Member of the Chamber of Deputies
- In office 11 March 1994 – 11 March 2010
- Constituency: 8th District

Personal details
- Born: 18 December 1943 (age 82) Concepción, Chile
- Party: Socialist Party
- Alma mater: University of Chile
- Profession: Lawyer

= Francisco Encina =

Chilean politician

José Francisco Encina Moriamez (born 18 December 1943) is a Chilean politician who served as President of the Chamber of Deputies and as a member of the Chamber of Deputies, representing District 8 of the Coquimbo Region.

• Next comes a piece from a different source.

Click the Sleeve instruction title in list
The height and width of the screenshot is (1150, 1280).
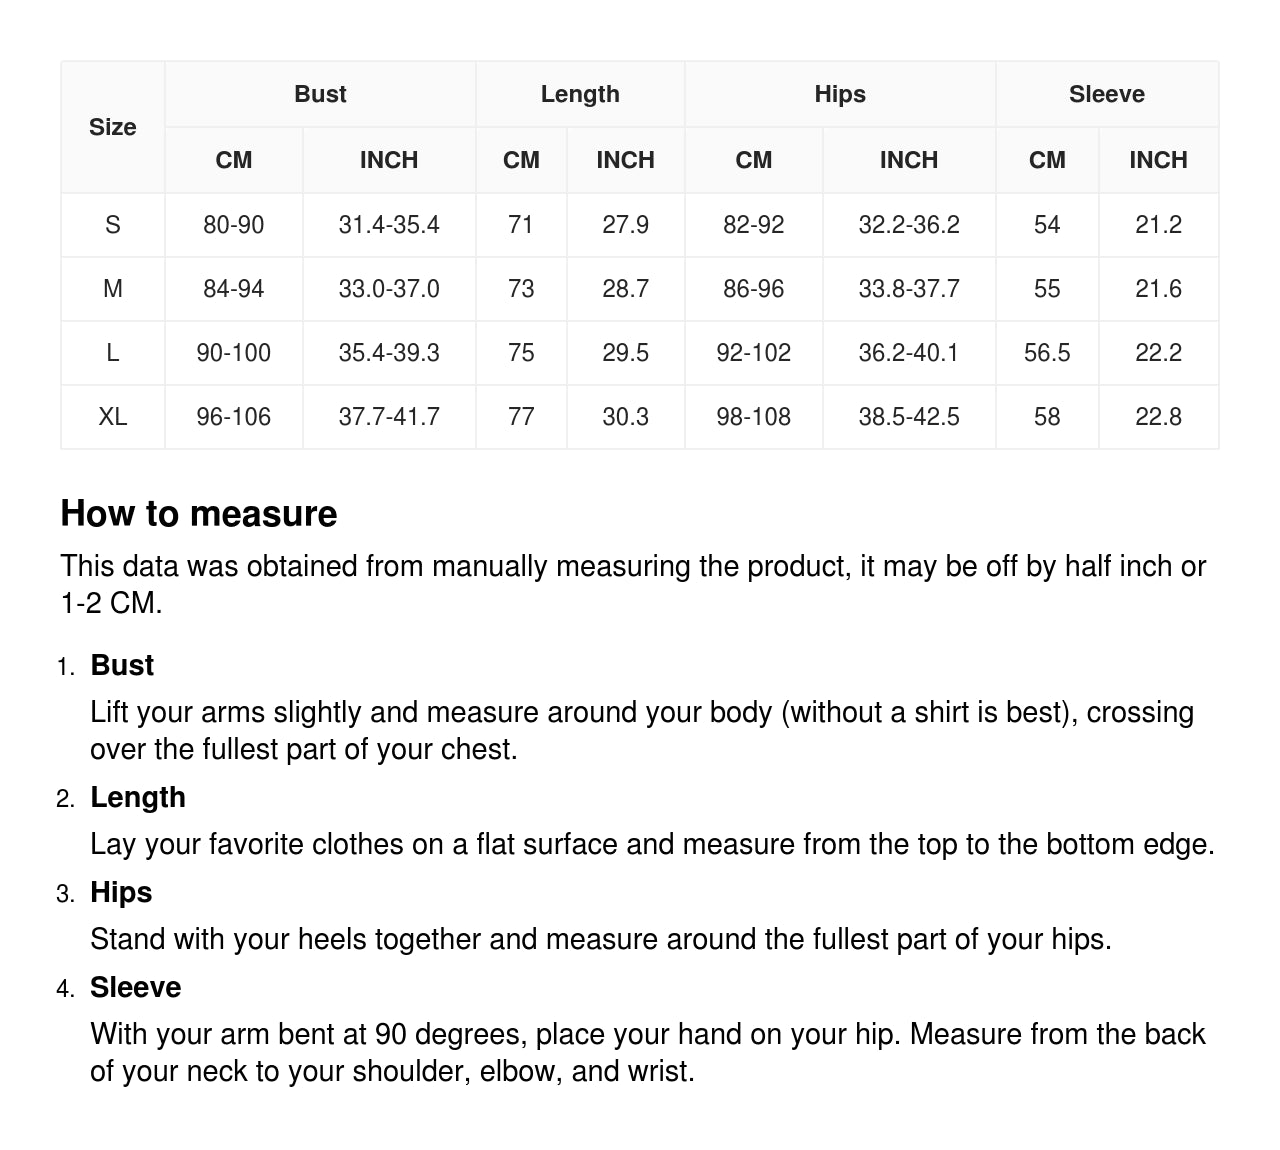pyautogui.click(x=136, y=987)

== Early life and family ==
He was born on 18 December 1943 in Concepción, the son of Francisco Javier Encina González and Suzanne Marie Moriamez Villalón, a native of Ovalle.

He is married to Marta Elisa Lobos Inzunza, former councilor (2000–2004) and mayor of the Municipality of Ovalle (2004–2012). He is the father of Viviana, Loretto, and Gonzalo.

== Professional career ==
He completed his primary education at Colegio Padres Franceses in Concepción and his secondary education at Colegio San Agustín in Santiago. He later enrolled in the School of Sociology at the University of Chile, where he obtained his degree. He subsequently earned a Master’s degree in Economic Development from the University of Vienna in Austria.

Between 1968 and 1973, he served as an academic at the University of Chile and at the Pontifical Catholic University of Valparaíso. Concurrently, from 1970 to 1973, he was Director of National Programs at the National Institute for Professional Training (INACAP).

After the military coup of 11 September 1973, he lived in Austria, where he studied and worked as a researcher at the Institute for Advanced University Studies (1975–1979) and as a consultant to the Austrian Institute of International Politics (1980–1986).

In 1986, he was authorized to return to Chile and, from that year until 1990, served as a regional leader of his party in the Coquimbo Region. From 1992 onward, he was a member of the Central Committee of the Socialist Party of Chile.

Between 1990 and 1993, he was appointed Regional Ministerial Secretary of Economy for the Coquimbo Region and simultaneously taught at the University of La Serena.

== Political career ==
In 1966, during his university years, he began his political career as a student leader in the Faculty of Social Sciences at the University of Chile, a position he held until 1969. The following year, he joined the Socialist Party of Chile (PS), serving on its Professional and Technical Commission.

In 1993, he was elected deputy for the Socialist Party representing District No. 8 (Coquimbo, Ovalle, and Río Hurtado), Coquimbo Region, for the 1994–1998 legislative period, obtaining 13,360 votes (13.64% of the valid votes cast). He was re-elected for the same district in December 1997 (1998–2002), with 22,301 votes (25.81%); in December 2001 (2002–2006), with 19,544 votes (20.37%); and in December 2005 (2006–2010), with 15,511 votes (14.99%). Alongside his list partner from the Christian Democratic Party (Chile), first Jorge Pizarro Soto and later Patricio Walker, he achieved the electoral "doubling" (doblaje) in District No. 8.

For the December 2009 elections, he decided not to seek re-election to the Chamber of Deputies for District No. 8.